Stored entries
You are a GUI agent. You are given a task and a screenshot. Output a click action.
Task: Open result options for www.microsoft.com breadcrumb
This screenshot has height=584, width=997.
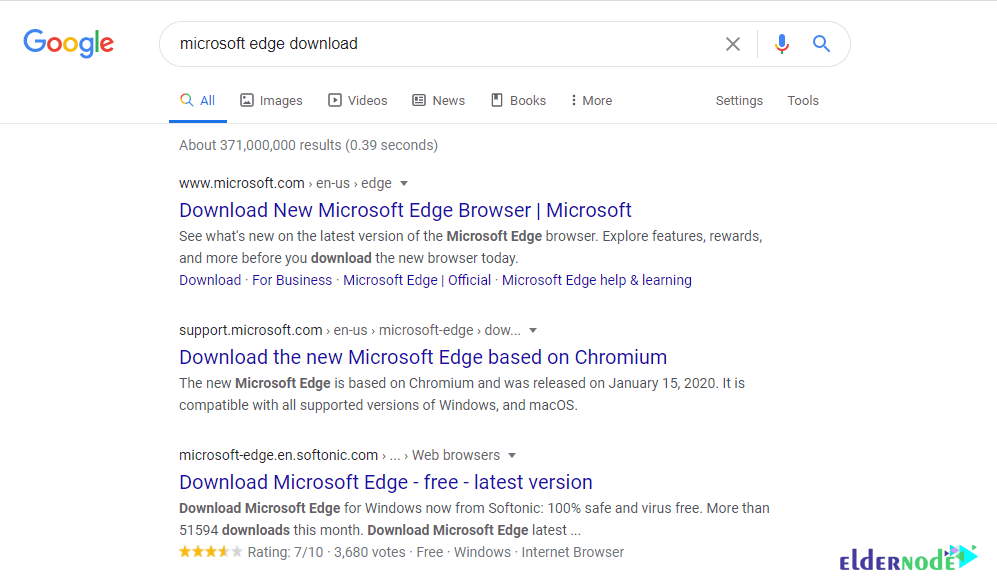(x=403, y=183)
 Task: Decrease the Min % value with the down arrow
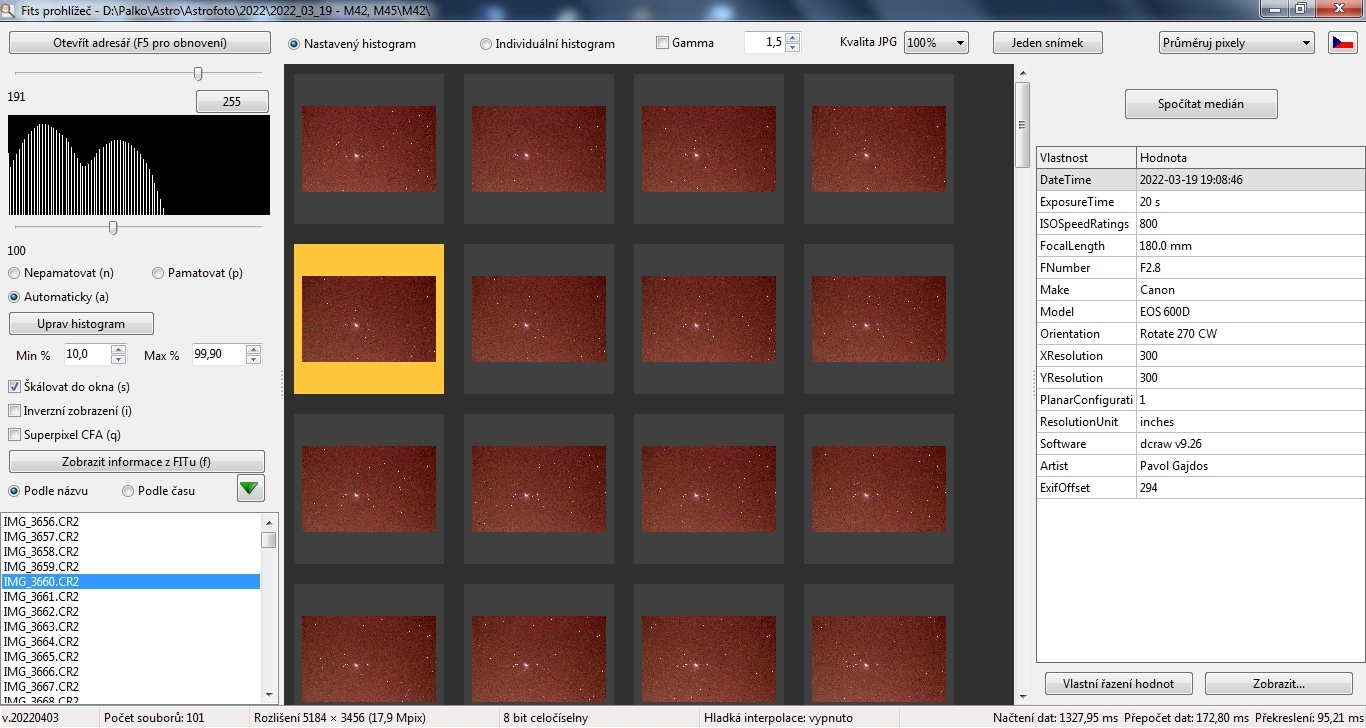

(THE PROBLEM) Copy out all the records with each "screenshot" swapped for "screen image" and everything else left the same. Leave the pictures out.

(SOLUTION TO THIS EXERCISE)
You are a GUI agent. You are given a task and a screen image. Output a click action.
Task: Open result options for www.microsoft.com breadcrumb
This screen image has height=584, width=997.
(x=403, y=183)
 Task: Decrease the Min % value with the down arrow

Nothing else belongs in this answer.